Most provinces indicated they are ready now to receive the vaccine, including having ultralow temperature freezers set up at the receiving sites.
Newfoundland and Labrador Premier Andrew Furey said he anticipates receiving 1,950 doses at the receiving site in St. John’s next week.
Quebec Health Minister Christian Dubé said four shippers with about 4,000 doses are to go to Quebec next week, which will be distributed to long-term care homes and residential seniors’ homes first.
That would be enough to vaccinate about 2,000 people to start, with Dubé saying more doses will arrive between Dec. 21 and Jan. 4, enough to vaccinate between 22,000 and 28,000 people.
Retired Gen. Rick Hiller, who is leading Ontario’s vaccine task force, said a very small number of doses would land in that province next week, but that he anticipates 2.4 million doses in the first three months of next year.

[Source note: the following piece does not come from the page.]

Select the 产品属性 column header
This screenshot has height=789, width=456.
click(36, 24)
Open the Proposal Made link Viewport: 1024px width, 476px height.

Until Monday, Canada had said it expected to receive six million doses of vaccines between January and March, including four million doses from Pfizer, and another two million doses of the vaccine being made by U.S. biotech firm Moderna.
Trudeau said that plan was fast-tracked, though he denied politics played any role. He said his comments before today, including that Canadians may have to wait for vaccines behind people in the countries where they are being made, were designed “not to get people’s hopes up.”
Canada appears to be on track to be second to get the Pfizer vaccine. The United Kingdom approved it for use there last week, doses have been delivered and the first vaccinations are to start Tuesday.
The United States is set to decide on Pfizer’s approval Friday.
But unlike the U.S. and U.K. and some other countries, Canada will not be giving “emergency use approval” to any vaccines, Trudeau said later Monday in a pre-taped interview broadcast as part of the Wall Street Journal’s CEO Council winter summit.
Such approvals are used to allow unapproved medical products to be used in an emergency.
“We’re not doing any approval for emergency use. We are doing our regular process of approving vaccines,” Trudeau said.
“We’re saying, ‘Do we approve this vaccine. Is it safe for Canadians or not?’ So, it’s the full, regular process.”